In modern vampire lore, the process for becoming undead typically involves a darkly romantic setting, a fang-y bite, and a long, dramatic drink from the neck. But that’s the result of the last hundred years or so of vampire stories. In post-medieval Poland, undead evil was far more banal and less elegant; it was believed to possess the souls of those who had the misfortune to die early in epidemics, by suicide, or simply before being baptized. So when it came time to bury these poor souls, care was taken to ensure they would not provide an easy vessel for a malicious, supernatural force.
In late July 2023, archaeologists working on a 17th-century cemetery outside the southeastern Polish village of Pień excavated the remains of a child who appeared to have been interred in the period’s “anti-vampire” style. The child (its sex is unknown) placed face-down—with a padlock near its feet.
“That was very typical for an anti-vampire security practice,” says Dariusz Poliński, from the Middle Ages department at Nicolaus Copernicus University in Toruń, who led the excavation.
It’s impossible to know a post-medieval undertaker’s exact intentions, but Poliński’s conclusions about the practice were bolstered by a similar grave nearby. in 2022, his team excavated the body of a young woman who’d also been buried with a padlock, this time on her toe, and a sickle positioned over her throat.
The locks, sickle, and prone position fall into the category of burial known as apotropaic—that is, people buried in a way meant to ward off evil. Said evil could come from forces outside the grave or, more often, within. Should a vampire or other undead presence awaken, the reasoning goes, the lock and downward-facing position would hold it in place. Woe to the revenant who tried to rise with a sharp sickle positioned over its throat.
Apotropaic graves of this sort date back to the Early Middle Ages and have also appeared in Slovakia, Hungary, Austria, and Romania. In addition to the features observed at Pień, such burials may involve decapitations, stakes through the chest, or protective coins placed in the deceased’s mouth.
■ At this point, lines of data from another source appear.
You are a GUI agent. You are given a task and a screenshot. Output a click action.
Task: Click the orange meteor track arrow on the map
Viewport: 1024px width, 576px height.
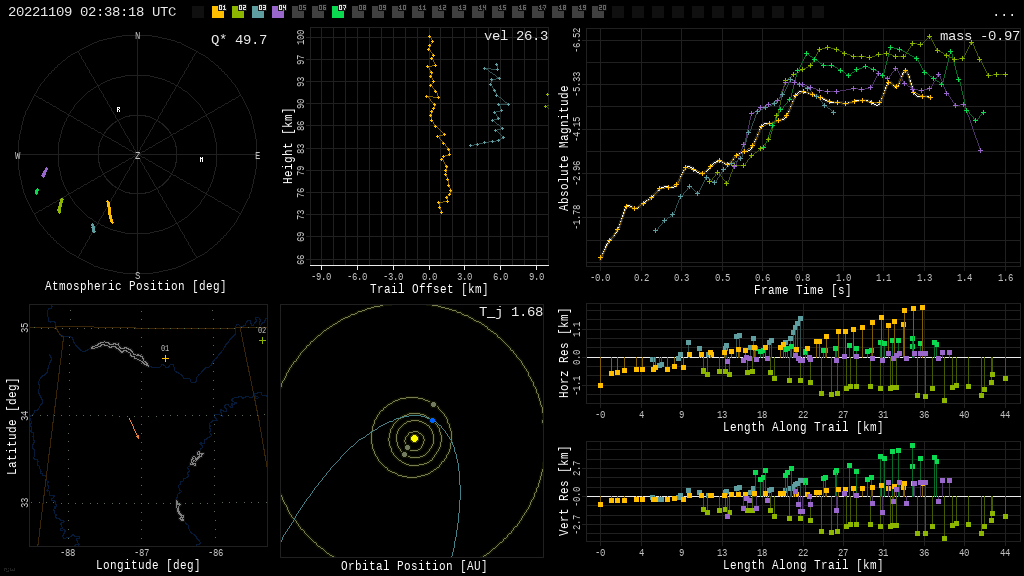(x=133, y=428)
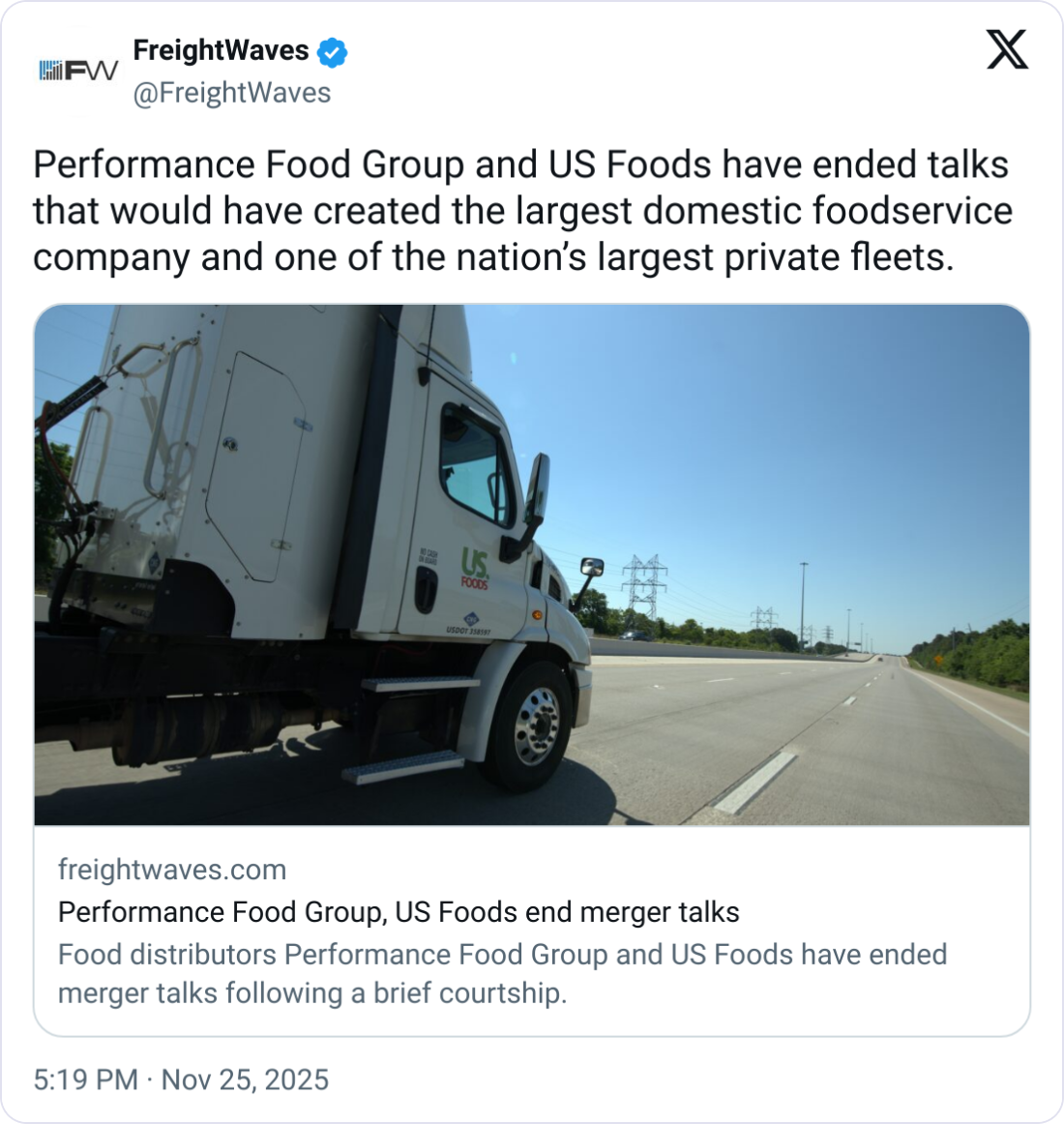Click the FreightWaves FW avatar logo
The height and width of the screenshot is (1124, 1064).
coord(77,71)
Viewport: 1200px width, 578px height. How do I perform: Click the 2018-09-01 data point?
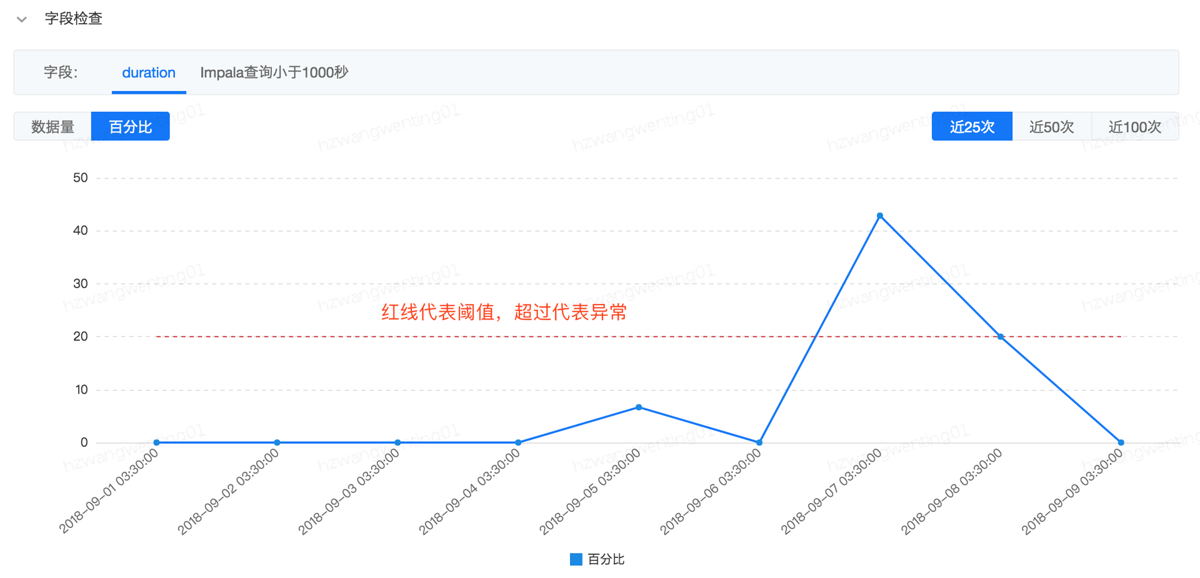coord(157,442)
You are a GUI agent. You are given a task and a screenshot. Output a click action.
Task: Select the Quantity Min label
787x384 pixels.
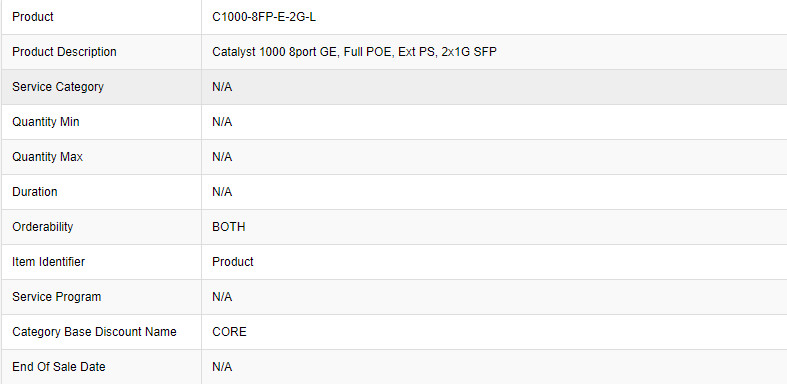[x=46, y=122]
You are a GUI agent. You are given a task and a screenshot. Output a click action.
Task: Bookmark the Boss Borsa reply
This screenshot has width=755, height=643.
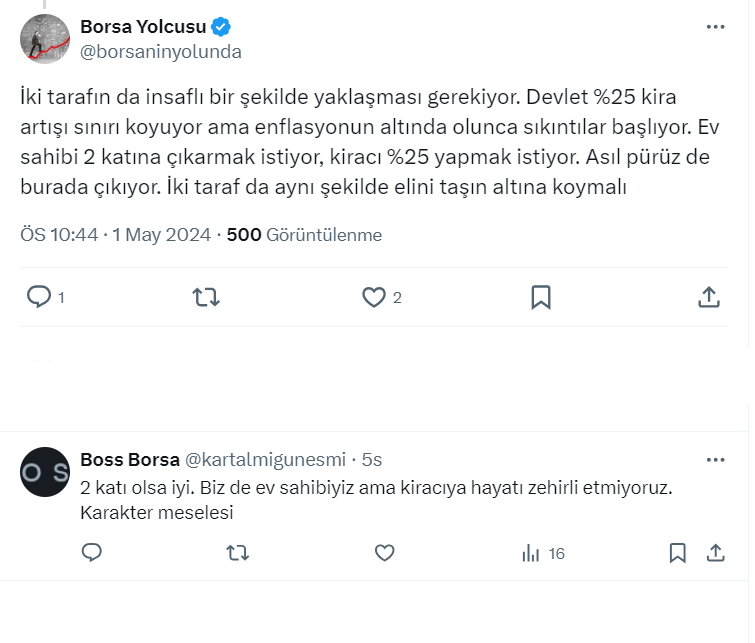coord(677,553)
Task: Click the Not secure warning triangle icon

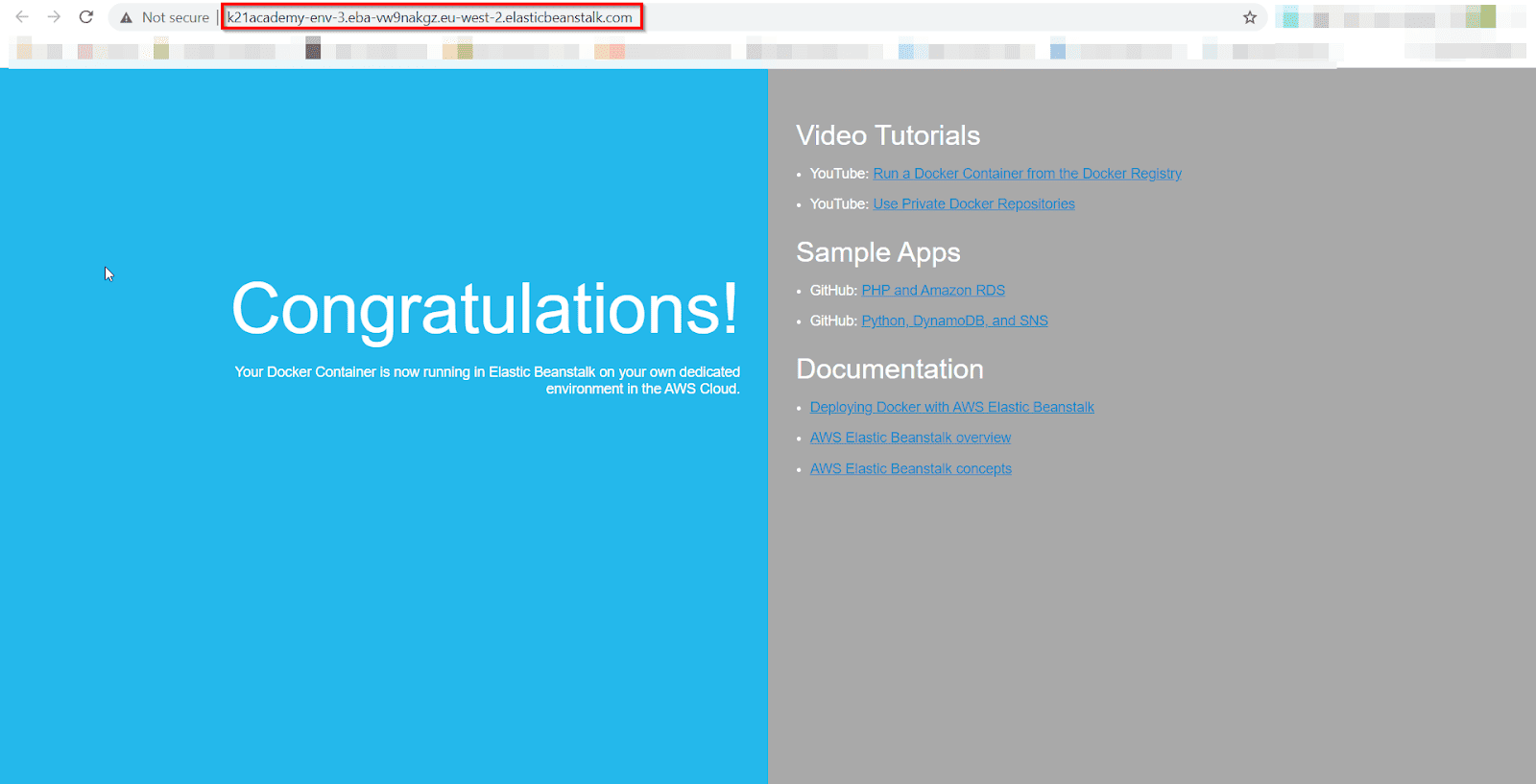Action: (126, 18)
They tend to appear most frequently during times of mass tragedy—epidemics, wars, or any other time when people might see the tragedy around them and assume that evil is afoot.
Seventeenth-century Poland was an ideal setting for this. That is, it was an especially brutal time to be alive. “This was a century of wars, crisis, and very cold weather,” Poliński says. “It was a small ice age.”
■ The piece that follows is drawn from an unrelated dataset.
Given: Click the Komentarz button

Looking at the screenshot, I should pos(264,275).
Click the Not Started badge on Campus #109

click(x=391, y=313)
There were several plagues throughout the 1600s—including cholera epidemics that spread across Eastern Europe in waves—that may have led to a spike in ritual and fear surrounding death, especially those whose deaths weren’t easily explained. Similar graves have been found at a 17th-century site in northwest Poland. A 1674 account describes a town that was terrorized by a revenant that drank human blood (the townspeople, eventually, decapitated him).
Marek Polcyn, an anthropologist at Ontario’s Lakehead University, suggests another potential reason for anti-demonic burials in 17th-century Poland. In a paper, “Buried with Sickles: Early Modern Interments from Drawsko, Poland,” Polcyn writes that the rise of Catholic dogma during the Counter-Reformation—when the Catholic Church pushed back against Protestantism—caused a resurgence of folkloric beliefs. As Catholic clergy stoked fears of the devil and witchcraft, he argues, Polish villagers turned back to traditional Slavic beliefs, including superstitions about the living dead.
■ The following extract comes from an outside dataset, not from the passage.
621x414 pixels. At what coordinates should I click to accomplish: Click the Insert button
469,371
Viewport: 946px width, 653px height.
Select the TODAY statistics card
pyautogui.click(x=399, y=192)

While the term “anti-vampire” is often used to describe these burials, Polcyn points out that “vampire” is a modern term, and is applied to just one of several undead forces in Slavic folklore. The upiór—a sort of proto-vampire—was an unclean or cursed spirit; the strzyga was a witch-like demon; and the strigoi was a shape-shifter that craved human blood. But scholars say that the graves were a kind of catch-all practice that could have applied to any of these beasties.
To sort through the superstition and get at the social processes behind the bodies at Pień, Poliński’s team is conducting genetic testing, specifically for evidence of disease or unusual physical attributes. Any variation, in a time of such social stress, might have inspired the fear behind the rituals.
Poliński knows there’s also the chance that there will be nothing unusual about the woman and child. As during the 17th-century witch trials centered around Salem, Massachusetts, he says, Polish villagers might not have needed much to label a person as a supernatural threat—sometimes a grudge was at work, or perhaps scapegoating.
“It also might have been something very simple,” he says, “like an argument between neighbors.”